» **What is needed**: Quote the lines from the one containing "Viewport: 1897px width, 889px" through the end of the lines below, including both ends.

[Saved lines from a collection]
====
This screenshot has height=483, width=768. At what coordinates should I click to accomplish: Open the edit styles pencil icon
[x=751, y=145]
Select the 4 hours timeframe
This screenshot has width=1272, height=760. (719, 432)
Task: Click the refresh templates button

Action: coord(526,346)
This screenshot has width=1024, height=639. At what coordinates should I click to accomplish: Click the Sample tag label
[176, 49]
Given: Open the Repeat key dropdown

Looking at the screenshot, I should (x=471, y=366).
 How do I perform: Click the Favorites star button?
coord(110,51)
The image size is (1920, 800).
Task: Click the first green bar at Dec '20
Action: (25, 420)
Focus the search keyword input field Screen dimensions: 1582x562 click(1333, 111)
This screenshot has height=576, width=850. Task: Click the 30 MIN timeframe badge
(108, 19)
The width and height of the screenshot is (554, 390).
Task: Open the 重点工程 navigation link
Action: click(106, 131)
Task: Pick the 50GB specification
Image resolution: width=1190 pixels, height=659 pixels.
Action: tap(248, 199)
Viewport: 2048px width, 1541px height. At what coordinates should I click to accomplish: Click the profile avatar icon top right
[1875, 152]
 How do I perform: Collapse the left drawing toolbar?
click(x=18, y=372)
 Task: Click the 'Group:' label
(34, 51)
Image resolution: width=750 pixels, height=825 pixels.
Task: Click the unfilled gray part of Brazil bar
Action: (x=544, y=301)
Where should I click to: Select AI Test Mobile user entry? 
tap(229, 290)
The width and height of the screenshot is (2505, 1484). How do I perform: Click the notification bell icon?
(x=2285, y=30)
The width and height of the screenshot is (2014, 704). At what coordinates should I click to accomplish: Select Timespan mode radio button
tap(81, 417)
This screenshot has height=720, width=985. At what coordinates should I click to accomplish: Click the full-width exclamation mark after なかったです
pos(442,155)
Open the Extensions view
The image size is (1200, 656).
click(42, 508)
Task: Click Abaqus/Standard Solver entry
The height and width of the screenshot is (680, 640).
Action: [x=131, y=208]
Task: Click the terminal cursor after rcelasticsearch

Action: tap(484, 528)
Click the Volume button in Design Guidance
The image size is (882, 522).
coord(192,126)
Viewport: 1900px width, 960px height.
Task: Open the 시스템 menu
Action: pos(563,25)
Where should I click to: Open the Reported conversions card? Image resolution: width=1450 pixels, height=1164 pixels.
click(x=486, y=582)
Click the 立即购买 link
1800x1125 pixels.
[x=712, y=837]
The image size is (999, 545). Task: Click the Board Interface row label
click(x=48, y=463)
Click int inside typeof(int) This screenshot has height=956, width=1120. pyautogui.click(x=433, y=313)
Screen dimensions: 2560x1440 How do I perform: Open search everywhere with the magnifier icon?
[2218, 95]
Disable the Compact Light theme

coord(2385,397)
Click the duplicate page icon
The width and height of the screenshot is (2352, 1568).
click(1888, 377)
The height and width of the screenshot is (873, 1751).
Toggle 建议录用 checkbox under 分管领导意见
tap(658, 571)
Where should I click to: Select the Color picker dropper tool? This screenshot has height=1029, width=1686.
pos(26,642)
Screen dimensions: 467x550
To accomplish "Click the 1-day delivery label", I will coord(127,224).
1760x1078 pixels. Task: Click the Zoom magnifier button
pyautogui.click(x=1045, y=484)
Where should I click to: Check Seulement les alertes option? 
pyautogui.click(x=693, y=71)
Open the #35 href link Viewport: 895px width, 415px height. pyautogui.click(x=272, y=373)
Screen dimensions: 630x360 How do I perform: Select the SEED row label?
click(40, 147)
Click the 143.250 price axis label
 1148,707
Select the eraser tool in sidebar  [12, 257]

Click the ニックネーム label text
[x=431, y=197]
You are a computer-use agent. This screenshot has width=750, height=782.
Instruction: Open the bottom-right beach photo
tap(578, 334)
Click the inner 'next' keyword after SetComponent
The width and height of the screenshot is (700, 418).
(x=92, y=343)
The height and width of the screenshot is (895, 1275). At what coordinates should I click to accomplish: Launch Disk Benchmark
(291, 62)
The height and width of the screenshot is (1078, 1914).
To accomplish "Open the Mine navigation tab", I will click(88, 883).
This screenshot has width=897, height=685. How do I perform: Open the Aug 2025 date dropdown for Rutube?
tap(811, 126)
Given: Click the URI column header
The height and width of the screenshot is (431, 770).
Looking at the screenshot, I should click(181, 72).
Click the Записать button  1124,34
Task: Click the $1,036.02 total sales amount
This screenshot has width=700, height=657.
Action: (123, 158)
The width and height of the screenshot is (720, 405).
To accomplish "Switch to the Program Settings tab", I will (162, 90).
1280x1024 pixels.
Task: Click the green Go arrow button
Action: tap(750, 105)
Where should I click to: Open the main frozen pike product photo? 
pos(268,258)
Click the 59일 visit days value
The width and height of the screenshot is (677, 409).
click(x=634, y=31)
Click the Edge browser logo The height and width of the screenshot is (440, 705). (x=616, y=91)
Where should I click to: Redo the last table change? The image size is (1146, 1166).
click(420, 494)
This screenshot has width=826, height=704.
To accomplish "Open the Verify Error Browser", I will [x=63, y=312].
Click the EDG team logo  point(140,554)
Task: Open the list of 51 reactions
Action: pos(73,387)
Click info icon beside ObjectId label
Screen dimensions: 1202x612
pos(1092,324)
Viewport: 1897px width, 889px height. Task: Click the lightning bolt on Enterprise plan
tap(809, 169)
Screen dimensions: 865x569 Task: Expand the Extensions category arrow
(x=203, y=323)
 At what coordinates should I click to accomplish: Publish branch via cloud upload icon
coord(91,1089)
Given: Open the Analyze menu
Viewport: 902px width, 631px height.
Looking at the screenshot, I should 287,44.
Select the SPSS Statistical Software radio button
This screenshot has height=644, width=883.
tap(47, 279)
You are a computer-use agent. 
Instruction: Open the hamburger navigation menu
====
» **Complete answer**:
Viewport: 1897px width, 889px height. Task: Click the lightning bolt on Enterprise plan
tap(809, 169)
Screen dimensions: 865x569 Task: Expand the Extensions category arrow
(x=203, y=323)
 At what coordinates should I click to accomplish: Publish branch via cloud upload icon
coord(91,1089)
Given: Open the Analyze menu
Viewport: 902px width, 631px height.
Looking at the screenshot, I should 287,44.
Select the SPSS Statistical Software radio button
This screenshot has height=644, width=883.
tap(47, 279)
You are a computer-use agent. 
Instruction: Open the hamburger navigation menu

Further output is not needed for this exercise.